The True Relic Pagoda has been altered several times. It evolved from four-storied pavilion-like pagoda in Tang Dynasty to thirteen-storied brick pagoda in Ming Dynasty. The current version was rebuilt based on the surveyed drawing of the pagoda in Ming Dynasty before it collapsed. It is made of armored concrete as skeleton, and then covered by grey bricks. Inside the pagoda there are sightseeing platforms for tourists.
The underground palace was restored to the structure of Tang Dynasty. Only few severely damaged parts were replaced. The whole palace was built by white marbles and limestone tablets. Inner walls and stony gate are all engraved. During the renovation of the underground palace, a circular basement was built surrounding the Tang palace, and Buddhist shrines were included. The preserved Buddhist finger relic rests at the center of the underground palace.
The western division of the temple is Famen Temple Museum, including multi-functioning reception hall, treasure hall and other buildings.
From 5-12 May 1987, four Buddha’s relics were found after the opening of underground palace. Two of them were made of white jade. The third one was from a famed monk. These three are called “ghost relics”. They were placed together with “true relic” in order to protect the latter. The true relic appeared to be yellow-colored, with bone-like secretory granules. It was identified by experts to be true Buddha relic. Thereafter, Famen Temple became Buddhist resort due to the discovery of true Buddha’s relic.
Gold & Silver Apparatus
Colored Glaze is just today’s glass. Chinese glass manufacturing technology was long influenced by western Asia, and most common style was Islamic. Because of it rarity, glass apparatus was as valuable as gold and jade. The unearthed glass apparatuses are mostly hollowware such as disks, plates and bowls, totally over 20 pieces.

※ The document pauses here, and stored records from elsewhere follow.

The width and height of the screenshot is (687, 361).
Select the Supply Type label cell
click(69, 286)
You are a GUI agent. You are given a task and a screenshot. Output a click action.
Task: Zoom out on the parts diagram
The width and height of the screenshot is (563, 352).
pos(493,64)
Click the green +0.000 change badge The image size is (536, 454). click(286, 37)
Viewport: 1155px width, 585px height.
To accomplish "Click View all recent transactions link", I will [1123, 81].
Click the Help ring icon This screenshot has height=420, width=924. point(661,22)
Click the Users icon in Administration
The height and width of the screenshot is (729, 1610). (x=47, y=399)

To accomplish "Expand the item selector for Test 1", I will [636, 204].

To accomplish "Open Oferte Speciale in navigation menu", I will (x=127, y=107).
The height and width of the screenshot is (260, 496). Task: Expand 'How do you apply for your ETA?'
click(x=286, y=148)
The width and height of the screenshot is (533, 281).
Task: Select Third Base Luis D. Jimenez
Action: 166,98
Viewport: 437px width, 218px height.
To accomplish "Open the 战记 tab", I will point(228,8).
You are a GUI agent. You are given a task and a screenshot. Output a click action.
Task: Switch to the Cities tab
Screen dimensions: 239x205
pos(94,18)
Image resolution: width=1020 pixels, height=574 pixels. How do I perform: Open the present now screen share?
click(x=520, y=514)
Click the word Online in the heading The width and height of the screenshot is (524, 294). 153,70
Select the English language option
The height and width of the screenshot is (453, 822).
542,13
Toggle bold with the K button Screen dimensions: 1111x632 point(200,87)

There were a lot of speculations of “Mystic Color Ceramics” prior to the opening of underground palace. Someone thought mystic color referred to a secret craft of glazing color. Others believed it was a name for a specific color. This conundrum was solved by the description on the accounting tablet in the underground palace, and by the unearthing of 13 precious pieces of mystic color ceramics.
China’s silk industry reached its prime time in Tang Dynasty, and the silk fabrics discovered in underground palace provided a convincing evidence. Most of those fabrics were contributed by former Empresses. Among them there is a “Empress Wu’s Embroidered Skirt” belonging to Wu Zetian.
Figure of Buddha
There were 88 niches of Buddha in the 13-storied pagoda in Ming Dynasty, each containing a figure. By 1939, there were only 68 left. Later after clear-up, there were totally 98 figures of Buddha, many containing scriptures, sealed at the times of Ming Dynasty and the Republic of China.